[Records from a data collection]
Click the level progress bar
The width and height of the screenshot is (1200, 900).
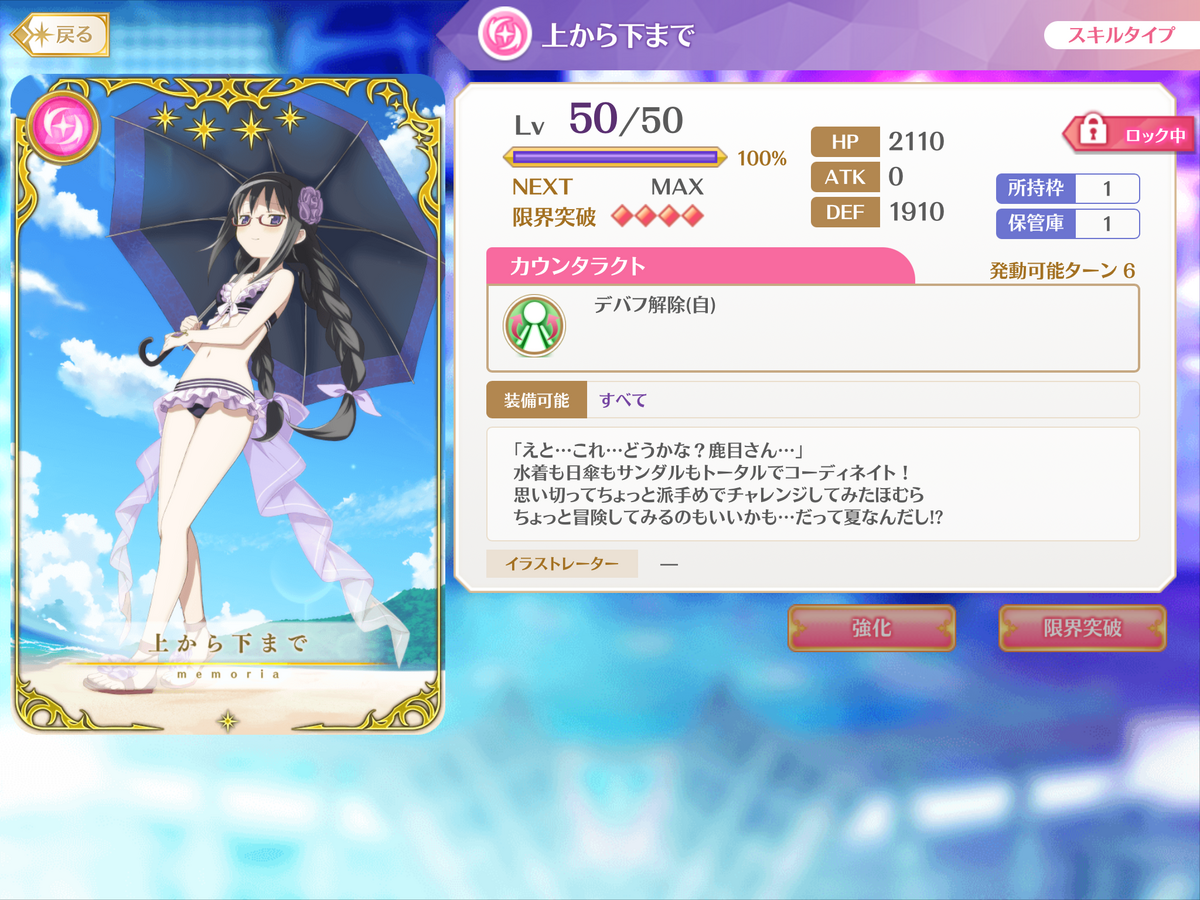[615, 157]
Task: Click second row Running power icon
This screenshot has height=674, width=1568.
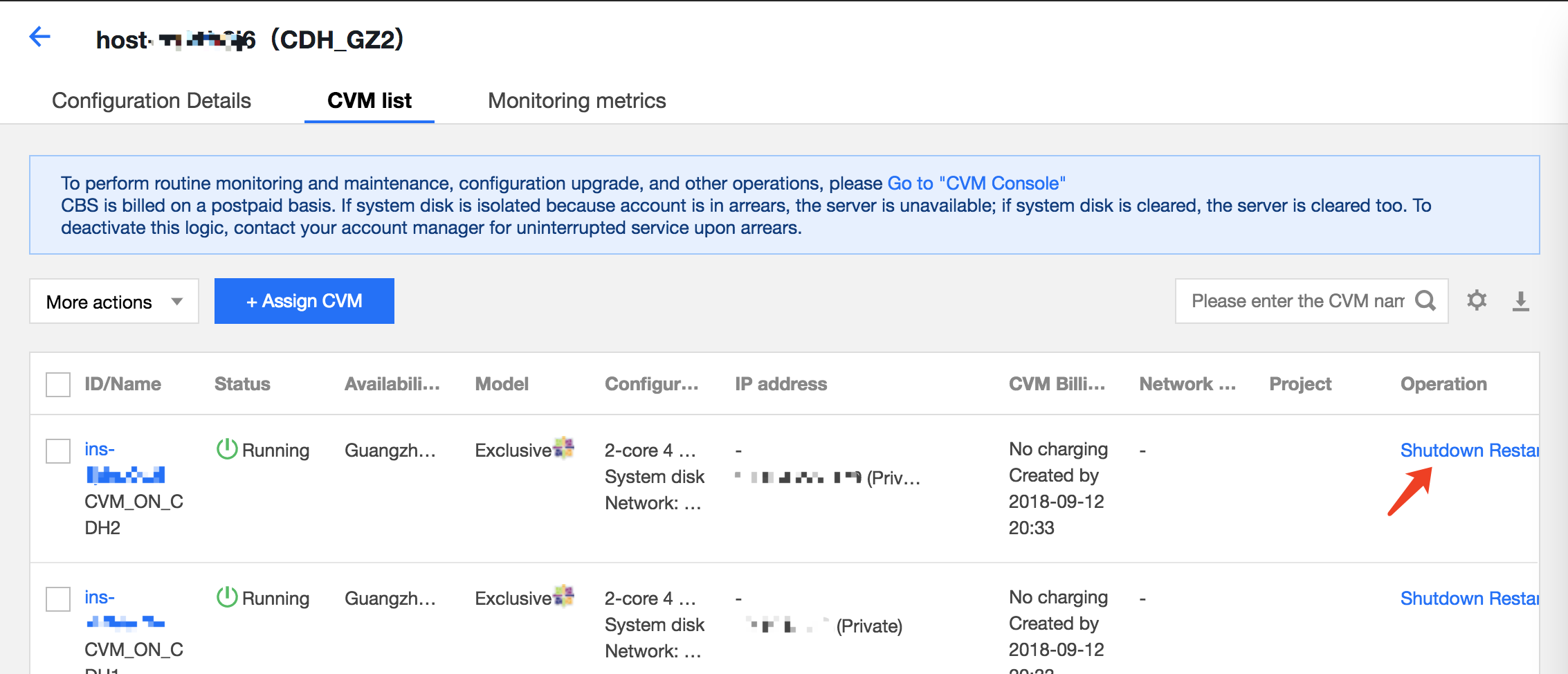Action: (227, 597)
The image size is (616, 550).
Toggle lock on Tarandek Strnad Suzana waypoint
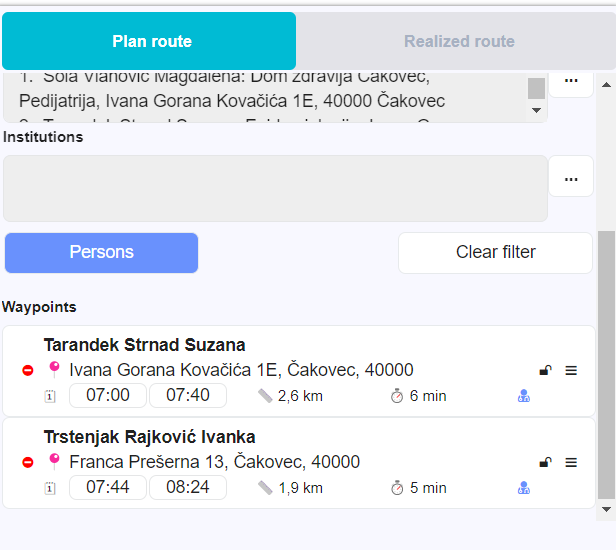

**Problem to work on:** Update the entries above by replacing every occurrence of "screenshot" with "capture" and keeping everything else the same. Leave the pictures out of your answer.

**Solution:**
Click the level progress bar
The width and height of the capture is (1200, 900).
[615, 157]
Task: Click second row Running power icon
This capture has height=674, width=1568.
Action: (227, 597)
The image size is (616, 550).
Toggle lock on Tarandek Strnad Suzana waypoint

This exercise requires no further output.